Bernadette Rebiénot, round and powerful at the same time, inspired respect, trust and tenderness. She gave herself compassionately to the people she initiated and healed, Gabonese or foreigners, men or women, rich or poor.

Imbued in ancient wisdom, she maintained a great simplicity, a pleasant empathy, a kind of natural self-confidence. Because of her great heart, her generous femininity, her almost naive spontaneity at times, she was at the same time the girl, the sister, the mother, the grandmother. An exceptional display of humanity.

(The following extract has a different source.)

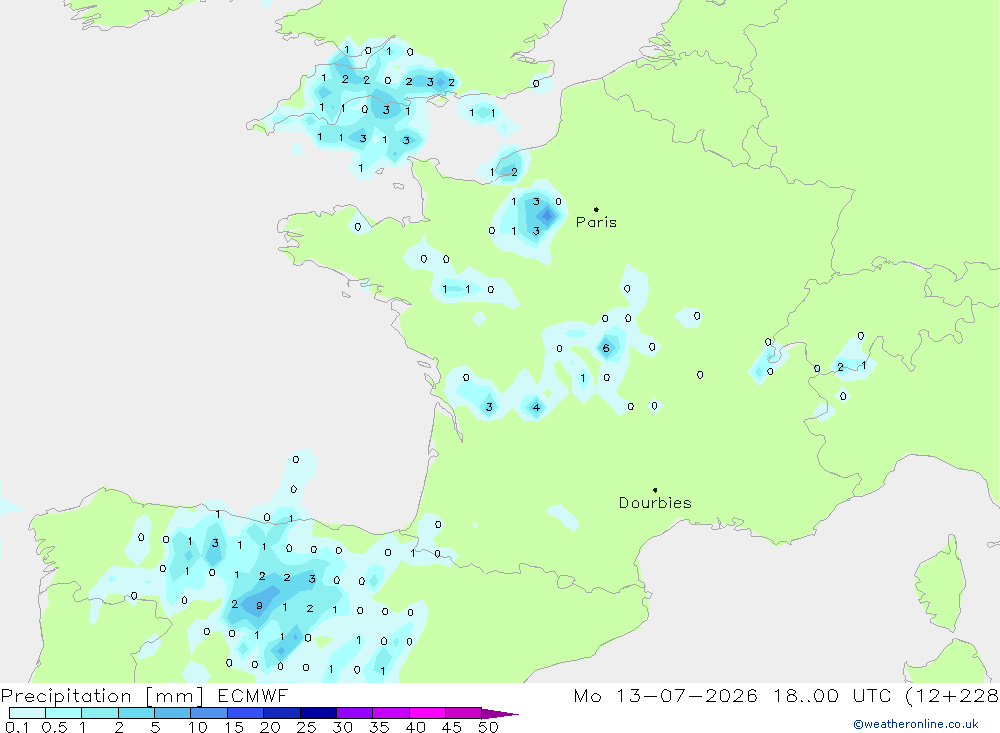Click the lightest cyan 0.1 mm legend swatch

click(27, 713)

In 2001, we invited Bernadette to participate in an international meeting of healers in Takiwasi, the only African representative among 40 Amazonian shamans, and here she dared to drink Ayahuasca. The Gabonese press echoed this adventure (Une guérisseuse gabonaise chez les chamans de l'Amazonie). A very beautiful film that narrates this extraordinary encounter was produced in Takiwasi by Jean-Claude Cheyssial (L'Esprit de l'Ayahuasca) who also made a summary of Bernadette's visit to Peru (Une guérisseuse africaine au Pérou).

Bernadette was a teacher, a Christian, and found herself to be the heir to the healing power of an ancestor after suffering a disease that only initiation into Bwiti could resolve. She later became a reference in Gabon for the Bwiti traditions and also an international figure, representative of traditional medicines and ancestral knowledge. This led her to be part of the International Council of Thirteen Indigenous Grandmothers created in 2004 in New York with the aim of meeting each year in the homeland of one of them to discuss traditional medicines. The thirteenth and last meeting took place in 2015 at Bernadette's in Gabon, and this event was depicted by her friend Jean-Claude Cheyssial in the film « Le Dernier Conseil » (The Last Council) which is also her last portrait.

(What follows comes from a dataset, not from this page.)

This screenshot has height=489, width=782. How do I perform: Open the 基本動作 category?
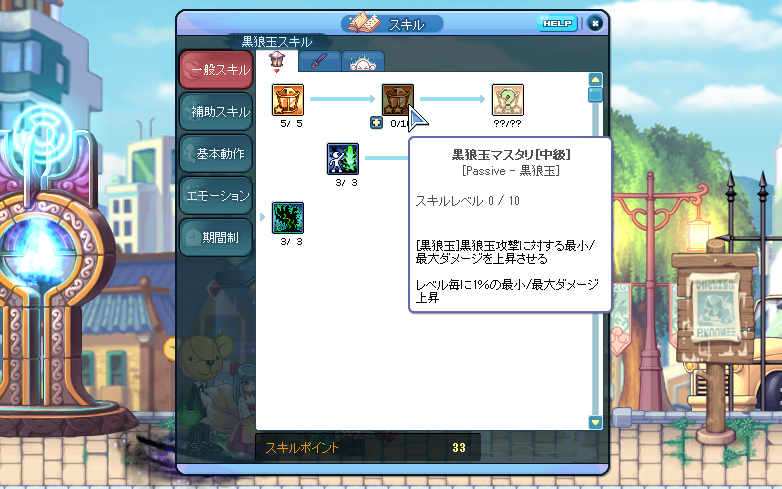click(x=216, y=154)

In an affectionate tribute paid to her by Jean-Claude Cheyssial (Hommage à Bernadette Rebiénot), she explains that during trances she is inhabited by her ancestor and it is he who heals through her and she confesses that it "bothers her" to lose control of herself at the time.

This contradiction, which could not be fully resolved in Bernadette, led her to separate her "religion", as she calls it, from her therapeutic practice, as two parallel paths that do not meet. Herein lies the great challenge of ancient medicines, which is to reconcile the spirituality of its own tradition with Christianity (in its essence, its mystique, its origins...).

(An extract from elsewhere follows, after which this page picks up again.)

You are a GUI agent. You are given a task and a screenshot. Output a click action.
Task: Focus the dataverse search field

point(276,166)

This issue is addressed in the book by the Gabonese priest Noël Ngwa Nguema on Bwiti: « Rites Initiatiques Gabonais à la rencontre de l’Evangile » which shows the ambiguity of the relationships between ancestral culture and Christianity, both among those initiated in Bwiti as among the Catholic priests. We have made a brief analysis of this booklet (in French) with some reflections that it raises in us. Here's a conclusion from this modest study:

"This hiatus between tradition and Christianity seems to us that it can only be filled by establishing 'bridges' between ancestral initiation experiences and those of the Christian path. This Christian path can and should benefit from the study of texts in order to approach traditional medicines, but in order for this study to not be limited to abstraction and the elaboration of more or less consistent or imaginary hypotheses, it must rely on the contributions of the clinical experience and confront it, that is, go through a double experience, that of traditional initiation on the one hand and that of the practice of Christian spiritual liberation on the other hand".

We hope that Bernadette is now in the place of resolution of these illusory contradictions, reconciling her Christian faith and her ancestral heritage.